The Real Scandal of Quantum Mechanics

In a short, but important, article in Nature magazine, Richard Conn Henry, Professor of Physics and Astronomy at John Hopkins University, concludes that in light of the findings of quantum theory, the universe is entirely mental. Continuing this theme, Professor Henry, in a letter to the editor of the American Journal of Physics, entitled, The Real Scandal of Quantum Mechanics,  writes that the “real scandal of quantum mechanics is that so many physicists still insist on thinking about quantum phenomena with classical ideas.”

Professor Henry is exactly right.  Quantum theory teaches that the physical world is not made of things, but of dream-stuff; yet, we still are taught to view the world as consisting of “things” as if we are not quite ready to accept the reality that we dwell in a world of the mind, also known as a dream.

In this blog, however, I want to comment upon a portion of the response by Art Hobson, Professor at the University of Arkansas, to Professor Henry’s letter, which criticizes Hobson’s field approach to interpreting quantum theory.

Professor Hobson articulates a standard objection to the “mental universe” perspective.  he writes that,

If, as Henry asserts, observations and everything else are “purely mental” and “not real,” then this desk I am sitting at is not real.  Henry apparently takes David Mermin’s question “Is the moon there when nobody looks?” quite seriously, and answer, “Not, and furthermore it is not there even when you do look.”  Such a view reduces to is ultimate absurdity the notion that quantum physics needs an interpretation.

Ironically, this is the same objection that Samuel Johnson made against the views of the 18th century idealist philosopher, George Berkeley, who also believed the universe was entirely mental.  Johnson kicked a rock instead of his desk and by this act thought he had shown the substantiality of the physical world.

But the flaw in this argument is obvious: both the foot and the rock are ideas in the mind and exist on the same level; they are real to each other.  One unappreciated feature of quantum theory is that it reaches the same conclusion from different perspective: both nature and the human body are made of energy packets or dream-stuff and thus are real to each other in the same way.  Even if we call the physical world a “field” we — our bodies — are part of the same field as nature.

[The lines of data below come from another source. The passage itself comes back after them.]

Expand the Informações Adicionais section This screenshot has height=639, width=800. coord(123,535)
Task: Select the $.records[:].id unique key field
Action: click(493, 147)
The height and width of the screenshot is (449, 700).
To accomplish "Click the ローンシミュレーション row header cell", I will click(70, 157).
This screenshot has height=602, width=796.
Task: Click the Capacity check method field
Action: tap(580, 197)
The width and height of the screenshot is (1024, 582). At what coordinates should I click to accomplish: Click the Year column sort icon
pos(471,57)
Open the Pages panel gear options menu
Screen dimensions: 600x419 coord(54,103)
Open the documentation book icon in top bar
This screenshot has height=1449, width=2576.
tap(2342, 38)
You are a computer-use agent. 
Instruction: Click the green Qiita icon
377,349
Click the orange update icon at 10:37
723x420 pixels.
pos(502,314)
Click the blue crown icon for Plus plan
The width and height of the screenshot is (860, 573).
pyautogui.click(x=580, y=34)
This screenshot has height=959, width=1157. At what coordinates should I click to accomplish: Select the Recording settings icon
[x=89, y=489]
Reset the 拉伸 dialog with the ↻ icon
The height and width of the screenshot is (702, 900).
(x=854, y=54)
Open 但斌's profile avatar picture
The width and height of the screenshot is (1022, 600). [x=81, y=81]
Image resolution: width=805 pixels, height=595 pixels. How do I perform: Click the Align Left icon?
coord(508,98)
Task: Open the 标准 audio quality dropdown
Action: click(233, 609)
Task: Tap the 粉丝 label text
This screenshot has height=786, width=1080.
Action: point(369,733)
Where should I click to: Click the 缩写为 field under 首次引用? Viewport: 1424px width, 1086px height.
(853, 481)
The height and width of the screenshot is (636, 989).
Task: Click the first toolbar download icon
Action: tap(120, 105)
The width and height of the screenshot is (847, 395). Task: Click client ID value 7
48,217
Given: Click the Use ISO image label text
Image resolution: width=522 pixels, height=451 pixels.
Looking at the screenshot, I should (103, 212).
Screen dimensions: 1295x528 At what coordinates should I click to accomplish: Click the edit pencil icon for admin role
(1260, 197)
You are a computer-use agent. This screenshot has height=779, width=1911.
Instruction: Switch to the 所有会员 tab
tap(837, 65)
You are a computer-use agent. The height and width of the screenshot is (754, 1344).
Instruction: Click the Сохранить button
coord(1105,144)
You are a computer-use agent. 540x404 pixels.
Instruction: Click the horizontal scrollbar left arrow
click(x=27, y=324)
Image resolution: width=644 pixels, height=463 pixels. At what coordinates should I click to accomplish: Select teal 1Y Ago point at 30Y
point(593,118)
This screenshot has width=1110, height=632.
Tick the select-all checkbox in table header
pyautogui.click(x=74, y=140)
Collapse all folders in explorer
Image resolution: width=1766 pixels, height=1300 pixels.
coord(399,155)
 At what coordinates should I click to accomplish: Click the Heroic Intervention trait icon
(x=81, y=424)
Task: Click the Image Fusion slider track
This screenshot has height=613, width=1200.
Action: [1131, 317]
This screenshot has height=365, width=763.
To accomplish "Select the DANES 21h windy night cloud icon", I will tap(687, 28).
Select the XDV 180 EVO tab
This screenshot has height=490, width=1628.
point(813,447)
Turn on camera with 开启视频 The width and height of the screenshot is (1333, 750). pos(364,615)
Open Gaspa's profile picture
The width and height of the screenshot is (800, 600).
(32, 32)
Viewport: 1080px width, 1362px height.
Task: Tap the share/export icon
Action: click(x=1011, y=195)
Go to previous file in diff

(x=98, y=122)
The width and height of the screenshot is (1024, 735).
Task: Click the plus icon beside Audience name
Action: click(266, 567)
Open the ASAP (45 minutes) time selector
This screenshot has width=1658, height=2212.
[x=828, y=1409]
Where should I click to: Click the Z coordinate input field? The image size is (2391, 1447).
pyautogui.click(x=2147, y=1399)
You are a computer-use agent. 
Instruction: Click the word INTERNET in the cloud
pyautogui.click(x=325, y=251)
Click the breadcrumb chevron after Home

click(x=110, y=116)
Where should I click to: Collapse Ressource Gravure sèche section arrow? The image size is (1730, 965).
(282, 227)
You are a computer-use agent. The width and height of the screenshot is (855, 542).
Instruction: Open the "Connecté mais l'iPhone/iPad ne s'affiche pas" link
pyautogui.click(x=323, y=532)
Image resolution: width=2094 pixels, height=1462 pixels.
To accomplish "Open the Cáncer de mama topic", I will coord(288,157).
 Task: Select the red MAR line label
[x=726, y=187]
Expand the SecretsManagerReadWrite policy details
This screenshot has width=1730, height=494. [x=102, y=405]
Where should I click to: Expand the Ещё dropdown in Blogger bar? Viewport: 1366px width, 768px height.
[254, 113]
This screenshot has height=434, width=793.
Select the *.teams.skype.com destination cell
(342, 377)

Professor Hobson also shows he is hung up on a preconceived notion of what is “real.”  He wants the real world to be something that exists when no one is looking.  That’s a fine belief, but is it true and better, does it matter?  I support the definition of real as something everyone can agree upon: this makes the entire universe real, since we all agree upon its size, shape, and features.  So the universe is real.  But what makes it real to all of us?  The simple answer is that we have one mind and we are participating in the same dream.  Professor Henry is right: the universe — to all of us — is in our mind.